Im Moment, erzählt er mir, lese er viel von Edward Kamau Brathwaite, dem barbadischen Dichter und Intellektuellen, mit dem er entfernt verwandt ist; er kann seinen Stammbaum auf die weiße Braithwaite- oder Brathwaite-Familie aus dem 18. Dies liegt zum Teil daran, dass er eine mögliche Show barbadischer Volkslieder recherchiert; aber er sei auch beeindruckt von Kamau Brathwaites Schriften über Griots, die Barden und Hüter der mündlichen Überlieferung in westafrikanischen Kulturen. Es war das Publikum dieser Barden, schrieb Kamau Brathwaite, das die Gemeinschaft der Aufführung vervollständigte und „ein Kontinuum schuf, in dem der Sinn wahrhaftig wohnt“.

Das ist der Anstoß zu seiner eigenen Arbeit, sei es seine Show Effigies of Wickedness! über die von den Nazis als „entartet“ angeprangerte Musik oder das neue Volksliedprojekt. „Indem ich diese Dinge erfinde, kann ich es selbst in die Hand nehmen, ein repräsentatives Team einzustellen und die Geschichten unserer gemeinsamen Geschichte zu erzählen. Hoffentlich werden die Zuschauer das Gefühl haben, dass sie auch daran beteiligt sind.“ Er möchte Dinge sagen, die „die Leute vielleicht nicht für nötig halten oder nicht hören wollten, weil sie sie noch nie gehört haben“.

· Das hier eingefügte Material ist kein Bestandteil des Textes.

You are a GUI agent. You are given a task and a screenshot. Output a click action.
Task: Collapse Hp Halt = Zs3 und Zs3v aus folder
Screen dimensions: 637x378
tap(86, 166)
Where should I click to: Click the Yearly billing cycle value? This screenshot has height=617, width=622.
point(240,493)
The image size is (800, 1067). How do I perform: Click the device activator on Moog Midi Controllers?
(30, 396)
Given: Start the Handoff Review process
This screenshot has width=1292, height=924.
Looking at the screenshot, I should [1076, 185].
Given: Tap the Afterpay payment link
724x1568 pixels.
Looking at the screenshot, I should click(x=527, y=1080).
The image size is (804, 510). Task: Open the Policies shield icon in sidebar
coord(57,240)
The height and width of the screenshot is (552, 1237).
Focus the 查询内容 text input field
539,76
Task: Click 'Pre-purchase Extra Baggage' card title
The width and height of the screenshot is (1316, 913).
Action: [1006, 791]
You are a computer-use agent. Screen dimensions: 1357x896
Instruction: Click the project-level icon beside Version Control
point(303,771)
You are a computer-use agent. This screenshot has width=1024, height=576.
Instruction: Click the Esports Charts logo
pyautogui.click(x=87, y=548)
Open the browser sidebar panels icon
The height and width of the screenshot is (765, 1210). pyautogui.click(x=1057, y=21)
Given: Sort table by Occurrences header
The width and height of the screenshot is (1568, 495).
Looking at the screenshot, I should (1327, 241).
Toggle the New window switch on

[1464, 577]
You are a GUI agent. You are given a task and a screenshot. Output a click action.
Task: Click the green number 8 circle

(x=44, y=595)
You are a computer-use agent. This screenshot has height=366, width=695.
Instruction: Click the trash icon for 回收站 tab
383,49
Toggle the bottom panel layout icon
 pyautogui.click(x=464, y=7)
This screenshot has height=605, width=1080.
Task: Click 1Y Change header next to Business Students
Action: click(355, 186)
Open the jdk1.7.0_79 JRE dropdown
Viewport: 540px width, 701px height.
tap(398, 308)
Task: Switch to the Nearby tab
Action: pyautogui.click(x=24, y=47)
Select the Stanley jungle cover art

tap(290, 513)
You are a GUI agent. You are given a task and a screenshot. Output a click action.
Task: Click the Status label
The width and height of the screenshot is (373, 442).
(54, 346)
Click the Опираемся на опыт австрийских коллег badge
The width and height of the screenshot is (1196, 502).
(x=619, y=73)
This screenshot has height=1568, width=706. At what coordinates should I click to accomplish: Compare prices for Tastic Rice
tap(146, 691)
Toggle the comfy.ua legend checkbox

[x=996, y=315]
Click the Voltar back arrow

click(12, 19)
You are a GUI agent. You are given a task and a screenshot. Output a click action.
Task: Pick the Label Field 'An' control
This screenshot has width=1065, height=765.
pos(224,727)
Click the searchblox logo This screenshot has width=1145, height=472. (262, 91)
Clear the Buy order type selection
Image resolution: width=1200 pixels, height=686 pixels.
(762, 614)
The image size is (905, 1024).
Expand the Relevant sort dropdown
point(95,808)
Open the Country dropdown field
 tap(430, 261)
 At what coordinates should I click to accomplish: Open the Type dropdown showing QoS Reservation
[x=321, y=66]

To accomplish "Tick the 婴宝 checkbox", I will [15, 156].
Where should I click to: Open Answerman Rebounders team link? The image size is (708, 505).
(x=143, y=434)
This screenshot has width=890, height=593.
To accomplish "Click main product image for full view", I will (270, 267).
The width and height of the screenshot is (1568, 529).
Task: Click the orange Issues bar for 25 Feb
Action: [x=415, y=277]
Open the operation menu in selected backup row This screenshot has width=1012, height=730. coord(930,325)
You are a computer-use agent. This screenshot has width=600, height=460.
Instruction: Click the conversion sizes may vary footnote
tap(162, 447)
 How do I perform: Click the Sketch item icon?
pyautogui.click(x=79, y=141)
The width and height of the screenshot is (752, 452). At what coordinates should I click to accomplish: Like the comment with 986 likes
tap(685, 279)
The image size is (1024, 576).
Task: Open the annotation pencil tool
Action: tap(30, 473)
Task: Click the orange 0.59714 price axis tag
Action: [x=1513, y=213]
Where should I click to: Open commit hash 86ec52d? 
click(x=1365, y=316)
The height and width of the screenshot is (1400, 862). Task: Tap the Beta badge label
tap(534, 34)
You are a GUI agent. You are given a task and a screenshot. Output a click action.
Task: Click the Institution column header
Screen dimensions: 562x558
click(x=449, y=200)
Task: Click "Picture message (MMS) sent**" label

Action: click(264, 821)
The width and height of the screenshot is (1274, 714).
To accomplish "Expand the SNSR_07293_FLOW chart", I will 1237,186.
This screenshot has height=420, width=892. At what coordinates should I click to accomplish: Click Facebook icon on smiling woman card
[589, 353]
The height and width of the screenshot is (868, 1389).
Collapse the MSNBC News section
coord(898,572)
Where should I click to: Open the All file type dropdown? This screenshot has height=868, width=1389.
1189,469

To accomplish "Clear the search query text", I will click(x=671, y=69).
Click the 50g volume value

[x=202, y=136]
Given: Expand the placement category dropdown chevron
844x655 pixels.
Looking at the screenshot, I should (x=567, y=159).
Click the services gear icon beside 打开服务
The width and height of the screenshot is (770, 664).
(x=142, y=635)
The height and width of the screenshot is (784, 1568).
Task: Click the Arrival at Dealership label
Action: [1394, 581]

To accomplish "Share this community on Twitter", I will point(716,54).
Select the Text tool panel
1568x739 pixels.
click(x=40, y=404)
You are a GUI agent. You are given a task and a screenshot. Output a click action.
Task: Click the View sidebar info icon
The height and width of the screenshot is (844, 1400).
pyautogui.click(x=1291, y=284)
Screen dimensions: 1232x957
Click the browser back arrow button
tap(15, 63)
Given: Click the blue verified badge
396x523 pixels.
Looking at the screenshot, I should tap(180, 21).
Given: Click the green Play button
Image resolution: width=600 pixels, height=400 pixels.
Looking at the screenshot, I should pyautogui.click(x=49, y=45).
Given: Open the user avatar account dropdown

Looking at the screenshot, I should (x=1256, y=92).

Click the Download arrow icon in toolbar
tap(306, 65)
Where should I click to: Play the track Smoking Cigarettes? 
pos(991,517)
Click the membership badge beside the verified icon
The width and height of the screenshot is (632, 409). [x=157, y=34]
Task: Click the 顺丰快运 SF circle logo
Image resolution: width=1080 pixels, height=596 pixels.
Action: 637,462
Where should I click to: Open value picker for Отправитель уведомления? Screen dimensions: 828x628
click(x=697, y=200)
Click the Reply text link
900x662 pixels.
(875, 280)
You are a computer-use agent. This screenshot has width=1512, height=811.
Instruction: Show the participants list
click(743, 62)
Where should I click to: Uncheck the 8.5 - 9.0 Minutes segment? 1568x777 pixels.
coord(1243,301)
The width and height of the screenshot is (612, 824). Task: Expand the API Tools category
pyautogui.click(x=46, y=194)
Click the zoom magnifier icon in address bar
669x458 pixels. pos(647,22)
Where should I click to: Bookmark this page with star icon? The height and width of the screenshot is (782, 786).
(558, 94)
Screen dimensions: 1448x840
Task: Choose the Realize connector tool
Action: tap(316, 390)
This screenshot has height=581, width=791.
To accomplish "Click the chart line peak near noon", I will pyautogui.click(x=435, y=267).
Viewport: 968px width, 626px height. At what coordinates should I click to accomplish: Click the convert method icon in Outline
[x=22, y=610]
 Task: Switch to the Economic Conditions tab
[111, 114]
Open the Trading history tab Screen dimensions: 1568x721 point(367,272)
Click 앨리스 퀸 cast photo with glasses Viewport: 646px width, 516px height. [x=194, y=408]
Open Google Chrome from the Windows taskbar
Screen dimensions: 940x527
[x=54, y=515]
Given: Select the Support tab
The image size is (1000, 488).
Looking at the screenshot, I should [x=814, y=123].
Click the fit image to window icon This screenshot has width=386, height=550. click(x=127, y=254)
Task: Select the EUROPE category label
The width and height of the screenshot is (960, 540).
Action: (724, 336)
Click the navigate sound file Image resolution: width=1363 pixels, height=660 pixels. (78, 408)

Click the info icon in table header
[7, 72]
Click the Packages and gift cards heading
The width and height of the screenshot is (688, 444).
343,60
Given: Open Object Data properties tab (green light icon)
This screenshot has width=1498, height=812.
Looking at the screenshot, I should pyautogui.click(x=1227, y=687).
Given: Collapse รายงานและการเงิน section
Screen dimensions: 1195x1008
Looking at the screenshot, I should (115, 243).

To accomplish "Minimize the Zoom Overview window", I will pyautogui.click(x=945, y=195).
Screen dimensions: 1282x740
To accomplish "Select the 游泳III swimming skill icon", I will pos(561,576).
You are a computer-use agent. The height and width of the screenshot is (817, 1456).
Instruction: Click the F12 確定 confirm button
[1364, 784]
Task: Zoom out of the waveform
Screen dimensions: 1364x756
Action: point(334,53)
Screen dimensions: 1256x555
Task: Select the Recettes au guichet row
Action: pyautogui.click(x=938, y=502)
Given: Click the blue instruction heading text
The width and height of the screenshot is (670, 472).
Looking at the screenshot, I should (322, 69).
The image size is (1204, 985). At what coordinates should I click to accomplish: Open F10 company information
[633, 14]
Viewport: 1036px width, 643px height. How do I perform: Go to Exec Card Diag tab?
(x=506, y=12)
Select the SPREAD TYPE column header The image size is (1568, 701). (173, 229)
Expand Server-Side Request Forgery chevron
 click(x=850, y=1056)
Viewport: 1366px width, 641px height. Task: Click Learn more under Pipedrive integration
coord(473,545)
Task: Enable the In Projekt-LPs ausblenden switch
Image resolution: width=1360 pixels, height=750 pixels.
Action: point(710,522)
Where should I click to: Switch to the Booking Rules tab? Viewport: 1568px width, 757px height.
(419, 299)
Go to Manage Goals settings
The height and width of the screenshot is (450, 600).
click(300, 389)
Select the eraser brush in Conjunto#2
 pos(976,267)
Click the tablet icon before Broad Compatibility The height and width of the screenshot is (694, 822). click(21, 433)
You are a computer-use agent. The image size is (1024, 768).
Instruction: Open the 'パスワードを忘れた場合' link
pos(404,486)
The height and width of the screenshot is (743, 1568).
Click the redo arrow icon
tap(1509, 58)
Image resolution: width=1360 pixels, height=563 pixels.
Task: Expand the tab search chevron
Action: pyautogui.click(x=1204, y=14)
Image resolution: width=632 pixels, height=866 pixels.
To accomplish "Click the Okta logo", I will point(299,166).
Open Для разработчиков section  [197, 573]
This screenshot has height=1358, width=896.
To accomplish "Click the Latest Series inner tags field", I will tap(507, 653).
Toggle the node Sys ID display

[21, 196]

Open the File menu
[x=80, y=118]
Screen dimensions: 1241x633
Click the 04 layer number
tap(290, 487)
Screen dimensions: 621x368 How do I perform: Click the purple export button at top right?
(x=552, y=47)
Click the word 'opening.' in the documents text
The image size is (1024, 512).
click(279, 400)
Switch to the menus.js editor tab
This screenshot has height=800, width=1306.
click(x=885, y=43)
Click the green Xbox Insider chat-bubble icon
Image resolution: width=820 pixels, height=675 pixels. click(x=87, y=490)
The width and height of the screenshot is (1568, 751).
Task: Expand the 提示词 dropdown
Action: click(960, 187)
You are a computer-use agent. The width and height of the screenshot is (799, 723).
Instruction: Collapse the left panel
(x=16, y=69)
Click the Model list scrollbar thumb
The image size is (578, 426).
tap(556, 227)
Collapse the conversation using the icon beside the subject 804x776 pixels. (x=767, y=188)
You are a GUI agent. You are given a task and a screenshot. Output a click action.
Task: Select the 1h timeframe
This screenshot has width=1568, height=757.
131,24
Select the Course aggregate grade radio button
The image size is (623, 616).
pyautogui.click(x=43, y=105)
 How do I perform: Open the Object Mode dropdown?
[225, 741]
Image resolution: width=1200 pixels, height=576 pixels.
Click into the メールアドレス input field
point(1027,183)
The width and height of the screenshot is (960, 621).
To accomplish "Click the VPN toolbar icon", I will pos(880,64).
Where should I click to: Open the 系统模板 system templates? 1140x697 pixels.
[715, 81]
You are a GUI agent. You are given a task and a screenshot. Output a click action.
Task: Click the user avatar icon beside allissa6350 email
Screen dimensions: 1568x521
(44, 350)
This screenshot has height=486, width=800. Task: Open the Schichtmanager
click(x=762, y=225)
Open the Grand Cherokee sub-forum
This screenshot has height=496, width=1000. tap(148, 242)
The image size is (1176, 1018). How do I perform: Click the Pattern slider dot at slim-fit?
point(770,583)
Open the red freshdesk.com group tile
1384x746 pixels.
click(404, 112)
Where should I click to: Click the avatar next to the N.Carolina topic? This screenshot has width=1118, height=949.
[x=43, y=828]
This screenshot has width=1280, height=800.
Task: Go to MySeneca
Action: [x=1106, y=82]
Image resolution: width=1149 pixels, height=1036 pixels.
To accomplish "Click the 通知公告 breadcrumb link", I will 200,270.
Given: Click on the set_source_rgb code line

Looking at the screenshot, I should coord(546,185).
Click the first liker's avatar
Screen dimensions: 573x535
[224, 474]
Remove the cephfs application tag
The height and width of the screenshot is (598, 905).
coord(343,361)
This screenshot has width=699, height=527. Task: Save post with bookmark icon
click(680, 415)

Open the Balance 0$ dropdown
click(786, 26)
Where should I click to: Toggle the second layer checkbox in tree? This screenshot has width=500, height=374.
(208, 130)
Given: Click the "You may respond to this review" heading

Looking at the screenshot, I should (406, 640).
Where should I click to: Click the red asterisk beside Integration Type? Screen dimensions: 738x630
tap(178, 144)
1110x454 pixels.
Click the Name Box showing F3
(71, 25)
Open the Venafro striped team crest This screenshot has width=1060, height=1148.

In der Zwischenzeit ist er zurück im Linbury Theatre des Royal Opera House, um mit Wolf Witch Giant Fairy eine neue Generation zu verzaubern. „Ich hoffe, Little Bulb in Aktion zu sehen, lässt das Publikum erkennen, dass so viel möglich ist“, sagt er. „Durch die Kunst stehen uns so viele mögliche Welten zur Verfügung.“

Riesenfee der Wolfshexe ist im Royal Opera House: Linbury Theatre, London, bis 3. Januar.